We’re fortunate to live fairly near Pat’s News and Booze, a corner shop off-licence with a remarkable range of craft beer in cans.
That’s where we came across Yonder Brewing’s various pastry sours which we’ve been working our way through for a few months. There are lots for us to try yet but based on six or seven so far, opinions about so-called ‘pastry’ beers have begun to form.
As we say above, in our view, it has to taste like a sweet dessert – one with flour, butter, probably vanilla, maybe some spice. It can’t just be a very fruity, super sour or sickly sweet beer.
Obviously this subset of beer is not for everyone. Frankly, it’s not for us most of the time. But every now and then we like something a little silly to get us thinking about how far beer can be pushed – to define the outer limits.
Overall, we’ve probably had more misses than hits and our Patreon round-ups often include phrases such as “alarming” and “hair-raising”.
A few have stood out as particularly successful, though.
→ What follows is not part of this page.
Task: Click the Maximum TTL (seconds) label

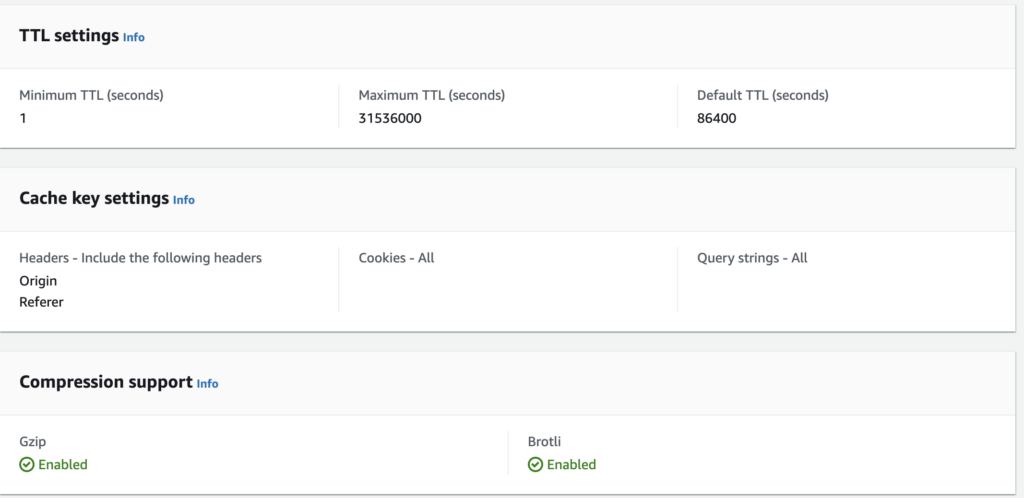Action: click(431, 96)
Yonder’s Cherry Pie Pastry Sour, for example, absolutely hit the mark. You can taste the pie case – melt-in-the mouth spicy crumby crumbliness – as much as the filling. Being pretty pink probably helps the illusion along.
Weirdly, though, the same brewery’s Blueberry Pie doesn’t repeat the magic. It was just muddy. Perhaps because blueberries don’t really taste of much in their own right.
Weirder again was the truly excellent Pie Saison by Little Earth Project which we drank a couple of years ago. It looked flat and smelt like vinegar from the pickled onion jar, but then, wow, how the flavour developed. Apple, cinnamon, vanilla, sugar, buttery biscuit base – real Willy Wonka stuff. How did they do it? It could just be the power of suggestion, we suppose, but are we really so susceptible to Jedi mind tricks?
Proving that you can go beyond the pie was New Bristol Brewery Lemon Drizzle Donut Sour (5.5%) which we had at a mini-beer festival at the Llandoger Trow earlier this summer. Jess tested it blind on Ray, who hadn’t read the title or description, and he said: “It tastes like a Mr Kipling fondant fancy.” It was definitely cake-like with a powerful vanilla character at first, before a citric lemonade fizz kicked in – specifically, the sensation of sucking on an R. White’s ice lolly. Just delightful.
Which other examples strike you as particularly successful? By which we mean, both delicious and convincingly pudding-like.